Kids like comics. It’s 10pm on a school night and you’re 12-years-old. Older kids knock on the door and ask if you want to go out to the park. “Course you can’t,” says mum. “It’s a school night”. There are rules, there are restrictions. You run to your room and pick up a comic. Spiderman swoops through the night, flying between skyscrapers in a city 3,000 miles and countless dreams away. You fly with him.
“With great power comes great responsibility” – the most daunting and exciting rule you’ve ever known.
Adults like comics. You’ve grown up and you haven’t. Mum’s authority was a precursor to society’s. There are new rules, there are new restrictions. You have a mortgage, you have a partner, you have kids. You go to the movies to see Watchmen, Zack Snyder’s take on Alan Moore’s graphic novel, a book which permanently corrupted the childishly fundamental principles of good and evil – the bedrocks of the superhero genre.

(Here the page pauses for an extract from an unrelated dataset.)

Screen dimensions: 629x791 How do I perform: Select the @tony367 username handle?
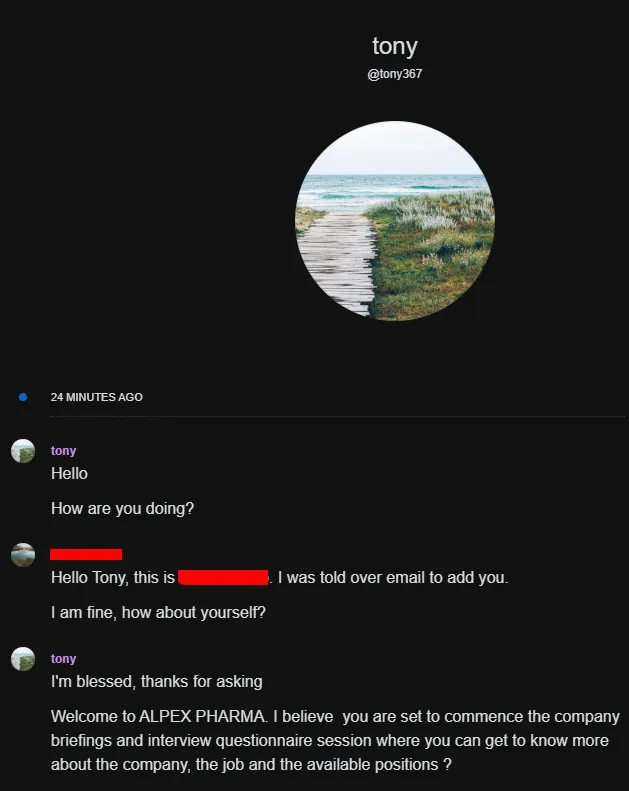coord(394,74)
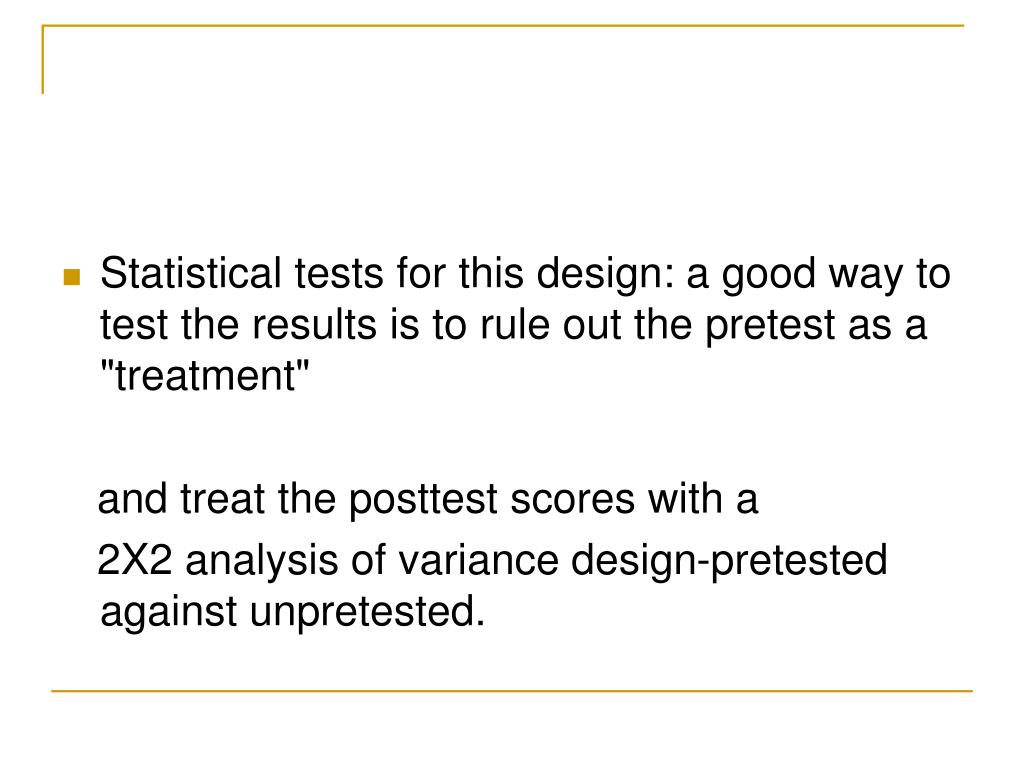Select the hyphenated word "design-pretested"
The width and height of the screenshot is (1024, 768).
tap(729, 562)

The ruthlessness of even the Watchmen’s kindest characters shocks you. The film’s reality isn’t so far from our own (albeit based on an alternative history where the Soviet Union still exists and is on the edge of nuclear war with the US), but the casual way in which justice is dispensed by ‘heroes’ like Rorschach, a lone wolf viligante laying graphically violent punishment on New York’s corrupt and the pitiful, is appalling… and fascinating.
“Not even in the face of Armageddon, no compromise,” says Rorschach. All other rules are out. He lives by an absolute.
In the post-Bush era it should be easy to see why adults are again switching on to darker comic book movies like Watchmen.
After eight years of the Bush administration, Spiderman’s motto rings hollow – we’ve seen just how irresponsible the powerful can be. We need our heroes certainly (“President Obama gave the world renewed hope, and on that day billions of people truly looked to Washington DC as ‘a shining city upon a hill’,” said Gordon Brown on Thursday) but we also need to them to be fallible, vulnerable and, ultimately, human. Then we can love them, even as they fall.
Zack Snyder stuck faithfully to Moore’s comic, so the Watchmen movie fulfills this desire.
These are heroes that fuck, maim and slaughter. Who (like the Batman of Christopher Nolan’s Dark Knight) shoulder that presidential weight of duty, of being forced to sacrifice the few to benefit the many. Who live in an America wobbling on the brink of nuclear war and daily face the genuine threat of worldwide destruction.
Bones pop out of broken arms, young children are abducted and sex is marred by impotence. And we wince, frown and smirk through the ironic truth that this fantasy world – no less glamorised than that of Ironman, Jumper or The League of Extraordinary Gentlemen, mind you – is in many ways as real as our own.
In Watchmen freedom belongs to the sociopathic. And we buy into it. We’ll go in our millions to watch heroes like The Comedian, an amalgamation of Dirty Harry, Rambo and Johnny Cash, murder a woman pregnant with his child. It’s a form of escapism both disturbing and thoroughly, depressingly adult.
With films like Watchmen we grow up and realise the excitement in the dark fantasies close to reality. We don’t even need to pretend to fly anymore.